Start of PASSAGE PROVIDED
Metal Gear Solid was my first experience both with the Metal Gear series and the first Playstation. A friend of mine had the system and a demo disc so early the spoken dialogue was still in japanese. Having been raised on Nintendo games it was something unlike anything I’d played before, choc full of military jargon, realism (most of the time), full voice acting, and mature themes. This may be a tricky one to review since I’m on record as naming it one of the greatest games of all time, but there’ll be no sacred cows here. With that, let’s trade the rose glasses for a red bandanna and see what’s in here.
New tech, new toys: Kojima once made the statement that you should only upgrade to new hardware if it will improve the game in some way. MGS is to the PS1 as native americans are to buffalo: use every part of it. A lot of this stuff is pretty standard fare nowadays but back then it was some pretty amazing new stuff. Instead of midi tunes you have a full orchestral soundtrack and voice acting (some of the best voice acting in gaming history, at that). Polygons let developers cram more stuff on screen with less strain on the processor, so the envrionments are full of details and tchotchkeys such that you’d believe people actually live and work here. They even use the rumble controller for some neat tricks, like giving a little tap when Snake goes to check someone’s pulse during a cutscene, giving a big jolt when you’re spotted after having not been spotted for awhile, and of course the famous Psycho Mantis sequence.
End of PASSAGE PROVIDED
Start of SOURCE MATERIAL
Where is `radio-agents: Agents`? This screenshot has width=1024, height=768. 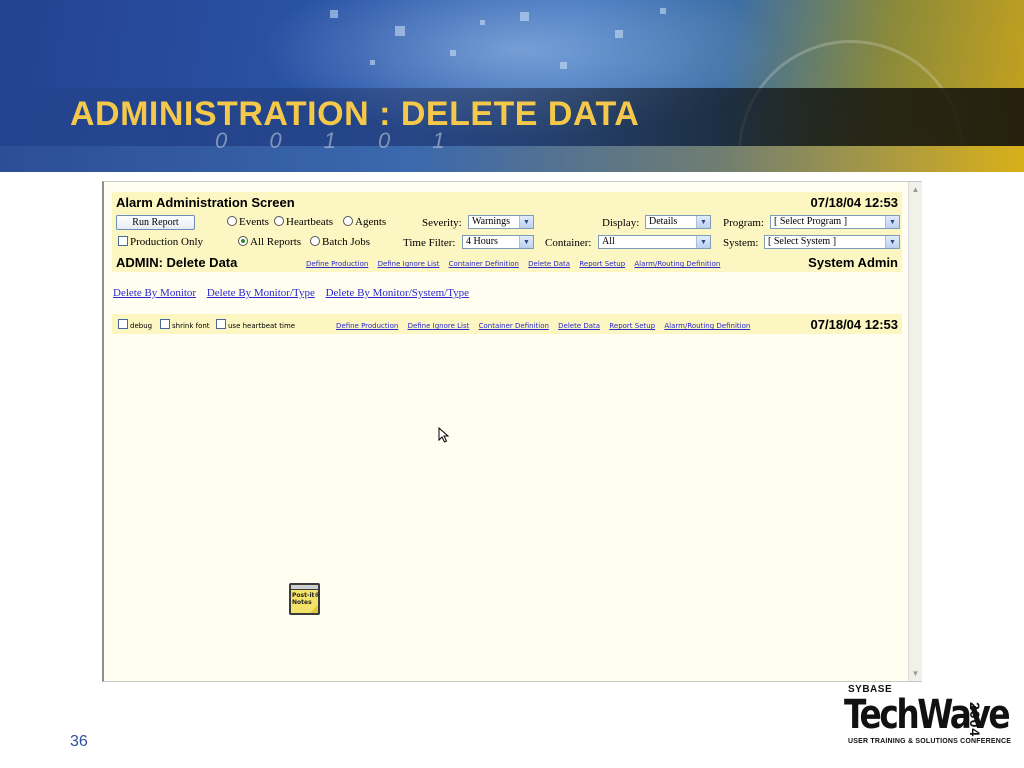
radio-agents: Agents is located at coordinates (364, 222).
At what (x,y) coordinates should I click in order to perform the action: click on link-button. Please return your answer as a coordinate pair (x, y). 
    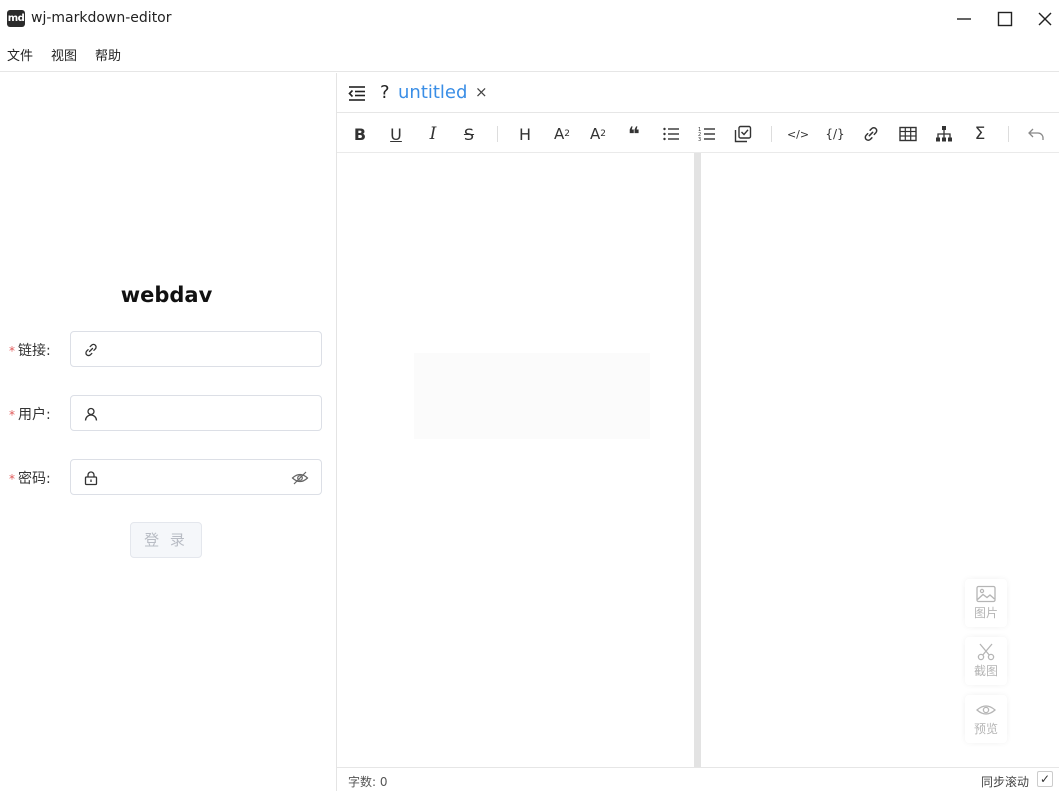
End of SOURCE MATERIAL
QUESTIONS TO ANSWER -
• a. Condense the paragraph of the Metal Gear Solid review beginning "New tech, new toys" into a short bulleted list that keeps its main facts.
• b. Continue the Metal Gear Solid review, picking up after its final sentence.
The lines have no connection to the Metal Gear Solid review.

ANSWERS FOR THIS EXERCISE -
• a.
- Kojima once said new hardware is worth adopting only if it improves the game.
- MGS makes use of every part of the PS1; much of this is standard now but was impressive at the time.
- It has a full orchestral soundtrack instead of midi tunes, plus voice acting that ranks among the best in gaming history.
- Polygons let developers put more on screen with less strain on the processor, so the environments are detailed enough to seem lived and worked in.
- The rumble controller is used for tricks: a light tap when Snake checks a pulse in a cutscene, a big jolt when you are spotted after a long stretch unseen, and the famous Psycho Mantis sequence.

• b.
Impressive rogues gallery: This game features some of my favorite bosses around. You face an eclectic mix of eccentric super-soldiers with fancy codenames and special talents, and each battle is entertainingly unique and it’s fun to figure out the strategy to each one. Likewise (improving upon the original and echoed in the series hereafter) each of them is injected with a pretty good amount of personality and backstory. Every battle is firmly engraved in my memory as an epic moment in my gaming career. In particular, since this was the first Metal Gear game I ever played, I didn’t know that it was expected that you’re supposed to personally fight metal gear on foot at the end of every game, so after they spend the whole game hyping up how Metal Gear REX is this unstoppable walking death-mobile it was quite a dramatic moment when it stands up and comes to life and holy crap this thing can fight an entire army and I have to kill it by myself.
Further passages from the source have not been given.